Fable 5 leads every shared benchmark. The question is whether the gap justifies the price.

Benchmark

Fable 5

Sonnet 5

Gap

SWE-bench Pro

80.3%

63.2%

+17.1

SWE-bench Verified

95.0%

85.2%

+9.8

Terminal-Bench 2.1

88.0%

80.4%

+7.6

HLE (no tools)

56.8%

43.2%

+13.6

HLE (with tools)

64.5%

57.4%

+7.1

OSWorld-Verified

85.0%

81.2%

+3.8

HealthBench Professional

66.0%

57.8%

+8.2

Legal Agent Benchmark

13.3%

8.9%

+4.4

Average gap: +8.2 points across 8 benchmarks. All scores are Anthropic-reported from the respective model system cards — no independent verification is available yet.

A few patterns worth noting:

Coding is the widest gap. SWE-bench Pro shows a 17-point spread. Fable 5 solves harder engineering problems more reliably — complex multi-file refactors, debugging in unfamiliar codebases, that kind of thing.

Tools narrow the reasoning gap. On Humanity's Last Exam, the gap shrinks from 13.6 to 7.1 points when models can use tools. This suggests part of Fable 5's advantage is raw knowledge breadth, which tool access can partially compensate for.

Knowledge work is essentially tied. On GDPval-AA v2 (professional knowledge work), Sonnet 5 scores 1,618 Elo versus Fable 5's estimated 1,615. For drafting, summarization, and analysis, the two models produce comparable results.

We covered the Sonnet 5 pricing and tokenizer changes in detail in our Sonnet 5 vs Sonnet 4.6 cost breakdown. For how Sonnet 5 compares to the Opus tier, see Sonnet 5 vs Opus 4.8.

The Real Cost Gap: 5x on Paper, Up to 10x in Practice

The rate card says Fable 5 costs 5x more at Sonnet 5's introductory rate. Two hidden factors widen this gap significantly.

Factor 1: Always-On Thinking

Fable 5 cannot turn off extended thinking. Every request — even a simple "summarize this paragraph" — generates thinking tokens billed at the $50/M output rate. Sonnet 5's thinking is adaptive: it can be disabled entirely for straightforward tasks or tuned across effort levels (low through max).
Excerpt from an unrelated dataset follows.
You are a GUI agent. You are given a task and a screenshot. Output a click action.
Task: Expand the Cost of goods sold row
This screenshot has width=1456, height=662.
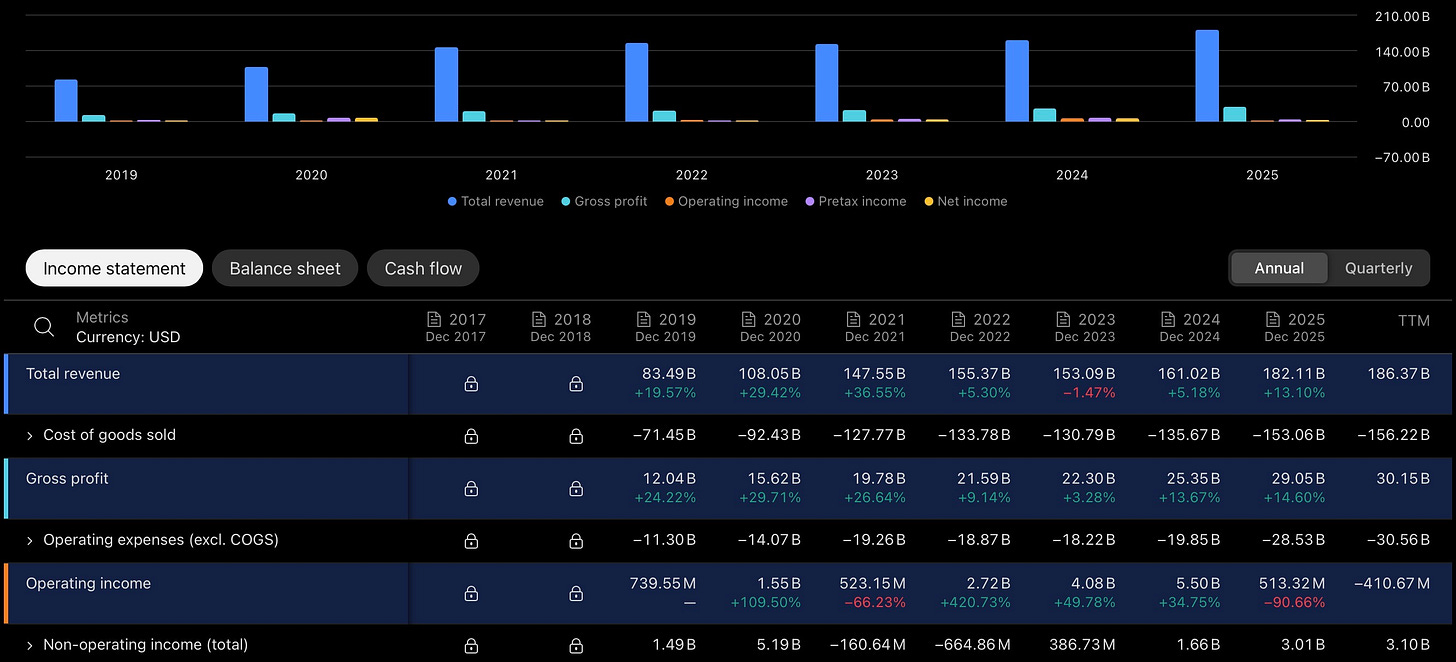pyautogui.click(x=30, y=435)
On routine tasks, Fable 5's always-on thinking inflates output tokens by 3–5x compared to Sonnet 5 with thinking off. A request that costs ~$0.16 on Sonnet 5 can reach ~$1.65 on Fable 5.

Effective cost ratio on routine work: roughly 10x, not 5x.

Factor 2: The Tokenizer Tax

Both models use Anthropic's updated tokenizer (introduced with Opus 4.7). The same input text now generates more tokens than it did on older Claude models:

Language

Token inflation vs Sonnet 4.6

English prose

1.33–1.42x

Python code

1.27–1.28x

Spanish

1.33x

Simplified Chinese

1.01x

One thing most comparisons overlook: the tokenizer change barely affects Chinese text. If your workload is primarily Chinese, the rate card is essentially what you pay. English-heavy workloads, on the other hand, see an effective 30–40% premium on top of the listed price.

After the tokenizer adjustment, Sonnet 5's real introductory cost for English is closer to $2.70/$13.50 — still far cheaper than Fable 5, but not the bargain the headline number suggests.

Cost Per Task

A more useful lens than cost-per-token:

Scenario

Sonnet 5 (intro)

Fable 5

Ratio

Routine task (summary, Q&A)

~$0.16

~$1.65

10.3x

Medium coding task

~$0.66

~$3.24

4.9x

Hard multi-file refactor

~$2.30

~$4.80

2.1x

The gap narrows as task difficulty increases. On hard problems where Sonnet 5 might need multiple retries, the difference can shrink to 2x — and if Fable 5 gets it right on the first pass, the total cost can end up comparable.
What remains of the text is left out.